In der Praxis haben wir folgendes feststellen können: Tatsächlich ist 
der Gasregler so feinfühlig, daß der Motor im Microstepbereich arbeiten 
muß, denn ein voller Step sind mehrere 100 ppm. Daher arbeiten wir 
inzwischen mit 1/8 Microstep.
Unsere Lösung ist, daß die Regelung in eine "Wartungsschleife" versetzt 
wird, d.h. die Regelung wird abgeschaltet, der Schrittmotor bleibt in 
Position.

> System nach Wartung ganz neu gestartet werden.
> Das wird ja nicht alle paar Stunden vorkommen.
Doch, alle 24h. Wenn da nicht irgendwelche Schäuche gereinigt werden, 
dann besteht die Gefahr, daß Anlagenteile platzen.
Im Gegenteil der Neustart ist kontraproduktiv, s.o.

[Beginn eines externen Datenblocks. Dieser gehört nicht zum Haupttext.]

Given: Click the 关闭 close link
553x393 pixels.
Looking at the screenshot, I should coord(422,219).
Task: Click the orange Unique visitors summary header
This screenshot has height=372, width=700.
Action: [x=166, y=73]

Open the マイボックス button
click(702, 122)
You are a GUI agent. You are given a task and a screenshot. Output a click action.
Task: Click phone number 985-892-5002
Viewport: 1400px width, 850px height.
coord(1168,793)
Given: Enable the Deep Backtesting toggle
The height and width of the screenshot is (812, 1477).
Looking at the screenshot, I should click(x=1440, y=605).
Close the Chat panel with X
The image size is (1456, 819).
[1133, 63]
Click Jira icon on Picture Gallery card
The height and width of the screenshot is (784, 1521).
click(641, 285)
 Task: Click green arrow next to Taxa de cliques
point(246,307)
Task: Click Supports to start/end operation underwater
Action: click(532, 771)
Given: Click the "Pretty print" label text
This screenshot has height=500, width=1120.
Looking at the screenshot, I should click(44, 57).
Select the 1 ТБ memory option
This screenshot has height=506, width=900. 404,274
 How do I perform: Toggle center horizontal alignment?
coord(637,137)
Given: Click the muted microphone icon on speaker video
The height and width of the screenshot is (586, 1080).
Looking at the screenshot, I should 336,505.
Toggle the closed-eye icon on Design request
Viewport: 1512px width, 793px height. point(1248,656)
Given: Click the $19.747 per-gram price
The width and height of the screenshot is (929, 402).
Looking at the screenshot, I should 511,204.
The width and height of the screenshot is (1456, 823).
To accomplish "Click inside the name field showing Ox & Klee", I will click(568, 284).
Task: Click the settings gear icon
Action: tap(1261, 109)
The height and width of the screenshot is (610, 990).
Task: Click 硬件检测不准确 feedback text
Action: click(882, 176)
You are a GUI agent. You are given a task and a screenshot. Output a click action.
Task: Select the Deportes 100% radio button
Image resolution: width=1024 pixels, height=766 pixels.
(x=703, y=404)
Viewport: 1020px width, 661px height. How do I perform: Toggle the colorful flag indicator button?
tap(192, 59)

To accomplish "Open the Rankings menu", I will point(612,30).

> merkst du dir in welcher Position der Motor steht?
Nein. Das System kann nur mit relativen Werten arbeiten, weil sich der 
Systemdruck und die Gaskonzentration ändern können. Daher kann nicht mit 
festen Werten gearbeitet werden. Außerdem dürfen die beiden 
"Endpositionen" nicht erreicht werden, weil nicht klar ist, ob das die 
Mechanik auf Dauer aushalten würde.

Für die Probleme, die durch das Öffnen des Systems während der Wartungen 
entstehen, habe ich einen Workaround gefunden: Zwei Stunden nach der 
Wartung wird der Kp-Wert bei starken Abweichungen verdreifacht. So 
pendelt sich das System ziemlich schnell wieder ein.

> Dann ist euer Gerätedesign hier ungenügend.
Das würde ich auch sagen, aber ich habe da nur begrenztes 
Mitspracherecht...

UND: erstaunlicherweise funktioniert das ganze System erstaunlich gut, 
obwohl m.E. viele Störgrößen gar nicht bestimmt werden können.